Unraveling the potential influence of climate change and natural variability on compound events is a challenging task because different mechanisms affect the variables involved. Even if the driving variables are stationary, their dependence structure may change, which changes the likelihood that they will coincide.

Recent research has already revealed changes in the frequency of the concurrent occurrence of storm surges and rainfall [Wahl et al., 2015] and drought and heat waves [Mazdiyasni and AghaKouchak, 2015] in the United States. Given the expected rise in global temperatures due to human activities, the chance of concurrent droughts and high temperatures will likely increase in the future. Higher sea levels will likewise increase the chances of compound flooding in coastal regions [Moftakhari et al., 2017].

Although the popular press sometimes attributes extreme weather events to climate change, establishing the most likely causes of a given event is an emerging field and particularly challenging for compound events. A recent report by the National Academies of Sciences, Engineering, and Medicine [2016] takes an important step toward benchmarking scientific approaches that characterize uncertainty and articulation of event attribution. However, compound events quickly illuminate the challenge of understanding and attributing interlinked phenomena. The propagation of errors and uncertainties inherent in creating models of these phenomena potentially imposes limits on usable knowledge for climate adaptation concerns.

The Way Forward

Experts who study and simulate extreme events and their impacts are best able to pinpoint knowledge gaps. In this vein, future efforts to address hydrologic compound events will benefit from efforts on several fronts.

System stress tests can be exploited to articulate the relevant attributes of the impact system [e.g., Bevacqua et al., 2017]. These approaches include understanding how human (ir)rational behavior may trigger, create, or alleviate the occurrence and impact of compound events.

Additional key variables and event combinations that require further analysis must be identified [e.g., Liu et al., 2016]. Appropriate statistical methods must be used to simulate dependence in time and space [Haigh et al., 2016] and across multiple variables [e.g., Wahl et al., 2015]. Data and model requirements must be identified for documenting, understanding, simulating, and attributing compound events. Last, compound events must be incorporated into impact assessments and disaster risk mitigation works [e.g., Zheng et al., 2017].

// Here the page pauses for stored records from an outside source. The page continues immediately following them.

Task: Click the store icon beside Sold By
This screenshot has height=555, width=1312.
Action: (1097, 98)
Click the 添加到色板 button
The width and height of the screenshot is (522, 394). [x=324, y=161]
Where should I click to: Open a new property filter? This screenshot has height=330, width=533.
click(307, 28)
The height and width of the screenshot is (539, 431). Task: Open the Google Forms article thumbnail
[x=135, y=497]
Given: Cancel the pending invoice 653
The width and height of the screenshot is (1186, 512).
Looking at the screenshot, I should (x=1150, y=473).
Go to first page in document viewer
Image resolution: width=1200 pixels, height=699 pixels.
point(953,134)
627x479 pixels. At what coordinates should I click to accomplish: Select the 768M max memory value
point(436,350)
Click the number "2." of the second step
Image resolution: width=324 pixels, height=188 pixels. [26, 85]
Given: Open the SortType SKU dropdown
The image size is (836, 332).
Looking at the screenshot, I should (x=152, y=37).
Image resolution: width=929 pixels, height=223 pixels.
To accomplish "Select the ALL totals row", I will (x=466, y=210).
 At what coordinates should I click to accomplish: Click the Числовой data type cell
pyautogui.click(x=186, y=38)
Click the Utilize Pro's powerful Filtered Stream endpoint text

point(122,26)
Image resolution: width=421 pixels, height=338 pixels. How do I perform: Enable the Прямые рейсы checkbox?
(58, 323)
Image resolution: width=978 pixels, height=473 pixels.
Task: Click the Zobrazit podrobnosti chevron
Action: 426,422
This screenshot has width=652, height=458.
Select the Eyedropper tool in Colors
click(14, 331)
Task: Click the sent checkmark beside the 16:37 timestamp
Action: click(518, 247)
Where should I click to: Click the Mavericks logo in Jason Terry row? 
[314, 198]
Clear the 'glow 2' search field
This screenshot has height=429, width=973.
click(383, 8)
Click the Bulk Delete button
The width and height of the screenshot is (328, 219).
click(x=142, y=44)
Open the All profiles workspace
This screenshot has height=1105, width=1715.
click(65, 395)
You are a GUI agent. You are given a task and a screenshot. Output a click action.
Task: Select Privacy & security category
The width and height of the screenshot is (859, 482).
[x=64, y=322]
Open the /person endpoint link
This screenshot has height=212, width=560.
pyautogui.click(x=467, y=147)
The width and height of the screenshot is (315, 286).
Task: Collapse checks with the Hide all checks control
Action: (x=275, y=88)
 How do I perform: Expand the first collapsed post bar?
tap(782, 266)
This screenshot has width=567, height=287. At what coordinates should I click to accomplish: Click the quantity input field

These efforts will be enhanced by close collaboration and communication between scientists from various fields, including natural sciences, engineering, and social sciences, as well as stakeholders and policy makers. Research in this area is still in its infancy. A community effort, including promotion by major scientific associations, will help improve methods of detection, modeling, and risk assessment of compound extremes. For example, a recently established European Union COST Action Network on “Understanding and modeling compound climate and weather events (DAMOCLES)” will facilitate international collaboration on this important topic.